OLIVE TOWNSHIP, Mich. (WOOD) — In the digital age, many Michigan residents still don’t have access to reliable, high-speed internet. But a new project could fill the need for thousands in Ottawa County.

“Broadband is essential,” Ottawa County Commissioner Rebekah Curran told News 8 in an interview on Sunday afternoon. “It’s no longer a luxury, it’s a necessity.”

Now, the county is a step closer to covering nearly 10,000 households. This week, the board of commissioners unanimously approved a partnership with the provider 123NET to move a $27 million project forward.

Curran helped make it happen.

“I love it when we have unanimous votes,” she said. “They’re my favorite votes. And it really shows the intent of what we want to do in the community and where the future is going.”

In the vote, the board agreed to send a letter of intent to the state that it would apply for the ROBIN grant, a $250 million state program using American Rescue Plan Act funds dedicated to expanding high-speed internet to underserved counties.

A huge chunk of the $27 million project would come from the ROBIN grant, if the county receives it. The county would put forward up to $7.5 million in ARPA funds, while 123Net would contribute $3.5 million.

Curran said 123Net would also invest an additional $3.5 million to create a “network hub in the county.” That would include a data center fiber operations facility and a retail storefront for customer interaction, she said.

The money that each group is contributing could still change. The board agreeing to submit the letter of intent on Tuesday is just the first step in the ROBIN grant application process, Curran explained. Soon, the board will have to approve their official proposal to the state, and that’s when the financial contributions will be finalized.

Curran emphasized the project could attract more people to the county and even lead to more broadband development.

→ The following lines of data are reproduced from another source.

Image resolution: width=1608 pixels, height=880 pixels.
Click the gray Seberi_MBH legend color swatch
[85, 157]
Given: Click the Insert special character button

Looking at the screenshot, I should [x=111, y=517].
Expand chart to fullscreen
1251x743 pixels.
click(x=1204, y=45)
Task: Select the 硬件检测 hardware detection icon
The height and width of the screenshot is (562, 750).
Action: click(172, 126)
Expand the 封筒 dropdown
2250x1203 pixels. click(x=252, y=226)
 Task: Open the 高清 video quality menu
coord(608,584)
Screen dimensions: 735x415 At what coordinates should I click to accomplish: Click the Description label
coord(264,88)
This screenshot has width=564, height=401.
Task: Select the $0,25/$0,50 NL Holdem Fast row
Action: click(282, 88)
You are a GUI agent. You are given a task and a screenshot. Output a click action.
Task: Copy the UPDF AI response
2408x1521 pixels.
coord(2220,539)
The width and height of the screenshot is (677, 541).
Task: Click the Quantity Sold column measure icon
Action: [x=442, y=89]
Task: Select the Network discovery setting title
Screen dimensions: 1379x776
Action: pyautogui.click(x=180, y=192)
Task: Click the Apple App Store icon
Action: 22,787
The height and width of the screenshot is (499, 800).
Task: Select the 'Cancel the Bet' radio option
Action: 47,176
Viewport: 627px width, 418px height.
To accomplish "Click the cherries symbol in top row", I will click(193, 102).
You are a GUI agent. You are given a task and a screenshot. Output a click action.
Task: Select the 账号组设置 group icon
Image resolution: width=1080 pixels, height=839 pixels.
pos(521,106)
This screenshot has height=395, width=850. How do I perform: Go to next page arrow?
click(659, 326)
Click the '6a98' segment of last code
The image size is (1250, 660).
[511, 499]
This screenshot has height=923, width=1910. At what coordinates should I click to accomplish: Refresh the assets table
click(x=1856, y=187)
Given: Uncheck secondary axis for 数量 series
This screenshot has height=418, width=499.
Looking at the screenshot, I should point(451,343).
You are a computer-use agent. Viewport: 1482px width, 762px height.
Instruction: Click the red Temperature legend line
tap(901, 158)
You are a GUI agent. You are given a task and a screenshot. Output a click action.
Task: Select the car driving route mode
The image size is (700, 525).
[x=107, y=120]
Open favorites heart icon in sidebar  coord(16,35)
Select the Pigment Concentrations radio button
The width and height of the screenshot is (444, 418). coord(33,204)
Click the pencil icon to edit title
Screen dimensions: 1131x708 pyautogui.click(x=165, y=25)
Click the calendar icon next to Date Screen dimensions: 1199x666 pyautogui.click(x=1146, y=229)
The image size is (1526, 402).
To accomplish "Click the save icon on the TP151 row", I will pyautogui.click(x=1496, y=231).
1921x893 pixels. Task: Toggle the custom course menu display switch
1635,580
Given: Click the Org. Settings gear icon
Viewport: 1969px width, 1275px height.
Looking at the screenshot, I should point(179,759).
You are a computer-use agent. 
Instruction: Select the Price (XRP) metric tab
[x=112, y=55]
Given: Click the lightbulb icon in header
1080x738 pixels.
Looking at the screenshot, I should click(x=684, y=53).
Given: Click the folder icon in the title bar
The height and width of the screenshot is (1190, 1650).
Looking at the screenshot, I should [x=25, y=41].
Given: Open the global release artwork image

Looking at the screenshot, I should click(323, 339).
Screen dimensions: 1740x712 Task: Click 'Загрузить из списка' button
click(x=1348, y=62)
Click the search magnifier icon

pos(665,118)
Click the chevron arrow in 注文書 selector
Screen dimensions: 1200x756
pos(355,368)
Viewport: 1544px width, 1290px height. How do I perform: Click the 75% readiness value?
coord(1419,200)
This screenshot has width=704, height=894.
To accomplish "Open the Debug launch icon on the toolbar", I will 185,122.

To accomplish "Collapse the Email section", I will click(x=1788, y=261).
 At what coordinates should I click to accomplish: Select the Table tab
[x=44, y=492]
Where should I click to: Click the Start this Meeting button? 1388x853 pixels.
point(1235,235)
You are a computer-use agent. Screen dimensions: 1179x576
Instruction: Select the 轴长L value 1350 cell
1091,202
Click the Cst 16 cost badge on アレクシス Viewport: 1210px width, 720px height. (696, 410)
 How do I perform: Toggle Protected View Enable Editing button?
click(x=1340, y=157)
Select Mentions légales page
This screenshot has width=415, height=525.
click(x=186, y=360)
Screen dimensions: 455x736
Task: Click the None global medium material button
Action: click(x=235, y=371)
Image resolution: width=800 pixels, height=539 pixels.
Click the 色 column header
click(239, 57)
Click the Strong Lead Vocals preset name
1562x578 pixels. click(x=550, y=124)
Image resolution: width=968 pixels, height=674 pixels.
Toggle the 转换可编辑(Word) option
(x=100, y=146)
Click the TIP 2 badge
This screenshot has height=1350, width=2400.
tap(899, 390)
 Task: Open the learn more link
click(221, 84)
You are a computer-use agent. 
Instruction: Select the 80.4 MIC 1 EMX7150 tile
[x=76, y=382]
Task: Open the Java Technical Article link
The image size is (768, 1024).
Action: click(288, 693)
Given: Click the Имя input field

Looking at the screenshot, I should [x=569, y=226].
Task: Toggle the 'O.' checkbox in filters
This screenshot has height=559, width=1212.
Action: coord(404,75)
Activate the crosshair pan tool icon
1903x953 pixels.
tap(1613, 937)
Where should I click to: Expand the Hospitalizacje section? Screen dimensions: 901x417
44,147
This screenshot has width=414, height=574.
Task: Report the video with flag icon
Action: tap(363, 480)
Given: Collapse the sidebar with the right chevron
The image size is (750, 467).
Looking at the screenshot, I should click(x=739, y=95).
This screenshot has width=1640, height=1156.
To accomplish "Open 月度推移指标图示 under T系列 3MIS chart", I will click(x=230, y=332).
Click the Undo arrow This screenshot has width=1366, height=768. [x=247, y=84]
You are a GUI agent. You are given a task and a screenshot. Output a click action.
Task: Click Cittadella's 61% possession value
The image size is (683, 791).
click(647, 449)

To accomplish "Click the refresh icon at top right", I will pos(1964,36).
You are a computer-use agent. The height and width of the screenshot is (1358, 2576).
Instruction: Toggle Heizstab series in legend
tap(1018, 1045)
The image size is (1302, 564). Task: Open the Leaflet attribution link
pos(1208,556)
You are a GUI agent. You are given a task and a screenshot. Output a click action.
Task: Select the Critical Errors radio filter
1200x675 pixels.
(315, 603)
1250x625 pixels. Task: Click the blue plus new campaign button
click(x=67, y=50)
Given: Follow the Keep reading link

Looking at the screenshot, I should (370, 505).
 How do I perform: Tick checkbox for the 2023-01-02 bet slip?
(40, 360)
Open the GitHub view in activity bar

“Instead of a private network, our plan is going to be an open network where anybody can come in,” Curran said. “Another ISP provider can come in and piggyback off of what we’ve already done with 123NET. It really creates more competition.”

A survey conducted by the county in 2021 found more than 10% of households there don’t have access to high-speed internet, with many reporting service is unreliable or too expensive.

“The communities that are large, populous areas will receive that fiber services,” Curran said. “But in the more rural areas, the ISP providers aren’t inclined to run fiber for five homes. So it leaves a lot of our county underserved. This is going to hopefully bridge that gap between the underserved.”

“I hope that this just opens doors of opportunity for learning and growth for our farmers to utilize technology and leverage those advances,” she added.

The board has been divided on several votes this year, but the decision to go after this grant was unanimous. Curran said it shows both sides can work together.

“I love when we agree on things, and there’s so much to agree on,” she said. “There’s so many things that we can all agree on. I think when we focus on what brings us together versus what divides us, we’re all stronger.”

The state is expected to announce in June which counties will get the critical ROBIN grant. If that happens, work could get underway on building the networks soon after.

“Fingers crossed that that ROBIN grant comes through for the folks here,” Curran said.